Pollution levels increase during temperature fluctuations and become a huge irritant to COPD patients, said Dr George D’Souza, Head, Department of Pulmonary Medicine, St John’s Medical College Hospital. “Smokers must cut down on smoking as temperature fluctuations aggravate COPD and people can easily pick up viral infections,” he said.

Since people spend a lot of time indoors during winter, viral infections spread easily. “We recommend that people take the flu vaccine early during September or October. Irritants inside the house include mosquito coils and incense sticks,” he said.

Research has shown that smoking cigarettes is the cause of 75 per cent of all COPD cases, and COPD can get twice as worse in winters. The reasons include increased time spent indoors, smoking (both active and passive), common cold and other viral infections and windy conditions.

Dr Buggi said the main reason is that viral and bacterial infections of the upper and lower respiratory tract spread very easily when temperatures are low and once a person is infected, it takes a very long time to heal.

Lung Capacity Drastically Dips 

Smokers, Dr Buggi said, are in greater trouble, as their pulmonary reserve, or the capacity of their lungs to retain oxygen, is very low. “Winter worsens the lung reserves and even when they are taking rest, it may lead to bronchospasm,” he said. “One bout of infection is enough to send them to hospitals.”  More: P4

A research paper titled ‘Prevalence of COPD in India: A Systematic Review’ published in the Primary Care Respiratory Journal gave a COPD prevalence of 6.5 to 7.7 per cent among rural people.

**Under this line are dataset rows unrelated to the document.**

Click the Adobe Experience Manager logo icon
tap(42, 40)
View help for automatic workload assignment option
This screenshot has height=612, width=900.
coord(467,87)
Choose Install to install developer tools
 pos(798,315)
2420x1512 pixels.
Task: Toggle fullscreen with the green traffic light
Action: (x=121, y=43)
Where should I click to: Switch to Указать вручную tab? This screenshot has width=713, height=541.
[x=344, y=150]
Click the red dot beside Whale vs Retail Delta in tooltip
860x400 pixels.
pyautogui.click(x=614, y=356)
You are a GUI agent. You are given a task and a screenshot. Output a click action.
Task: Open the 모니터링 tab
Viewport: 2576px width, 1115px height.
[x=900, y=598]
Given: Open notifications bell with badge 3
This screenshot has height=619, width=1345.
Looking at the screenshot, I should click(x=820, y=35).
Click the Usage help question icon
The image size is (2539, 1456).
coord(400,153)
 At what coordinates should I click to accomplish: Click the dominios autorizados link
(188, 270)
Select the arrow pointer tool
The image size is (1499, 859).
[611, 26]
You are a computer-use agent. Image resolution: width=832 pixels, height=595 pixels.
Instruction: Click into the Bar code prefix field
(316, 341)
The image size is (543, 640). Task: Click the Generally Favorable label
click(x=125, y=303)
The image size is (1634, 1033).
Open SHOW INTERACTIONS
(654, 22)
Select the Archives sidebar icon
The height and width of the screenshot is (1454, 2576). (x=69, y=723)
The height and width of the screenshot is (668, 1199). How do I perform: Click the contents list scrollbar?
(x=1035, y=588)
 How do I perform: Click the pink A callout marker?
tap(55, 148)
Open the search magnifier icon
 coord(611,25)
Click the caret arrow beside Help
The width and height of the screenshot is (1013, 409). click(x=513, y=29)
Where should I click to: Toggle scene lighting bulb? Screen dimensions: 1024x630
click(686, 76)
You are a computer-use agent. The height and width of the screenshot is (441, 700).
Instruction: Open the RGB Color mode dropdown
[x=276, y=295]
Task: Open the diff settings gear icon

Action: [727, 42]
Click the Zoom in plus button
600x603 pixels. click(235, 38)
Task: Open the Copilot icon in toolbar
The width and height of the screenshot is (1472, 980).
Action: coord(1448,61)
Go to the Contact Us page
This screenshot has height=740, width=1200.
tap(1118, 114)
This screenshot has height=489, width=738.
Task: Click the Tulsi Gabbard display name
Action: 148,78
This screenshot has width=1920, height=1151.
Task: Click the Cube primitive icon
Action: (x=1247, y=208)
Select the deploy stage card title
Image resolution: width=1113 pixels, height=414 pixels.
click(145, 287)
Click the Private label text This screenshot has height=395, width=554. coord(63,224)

In Karnataka, the prevalence was found to be 71.9 per cent among men who smoke. The World Health Organisation estimates that 90 per cent of the world’s COPD deaths occur in low and middle-income countries, and India has around 30 million people living with the disease.

Dr Giridhara R Babu, associate professor of epidemiology at the Public Health Foundation of India, said lower respiratory tract infections like pneumonia and secondary infections caused by bacteria are common in winters.

He said aged people who smoke are particularly vulnerable and so are passive smokers, especially if a person smokes in a poorly ventilated house.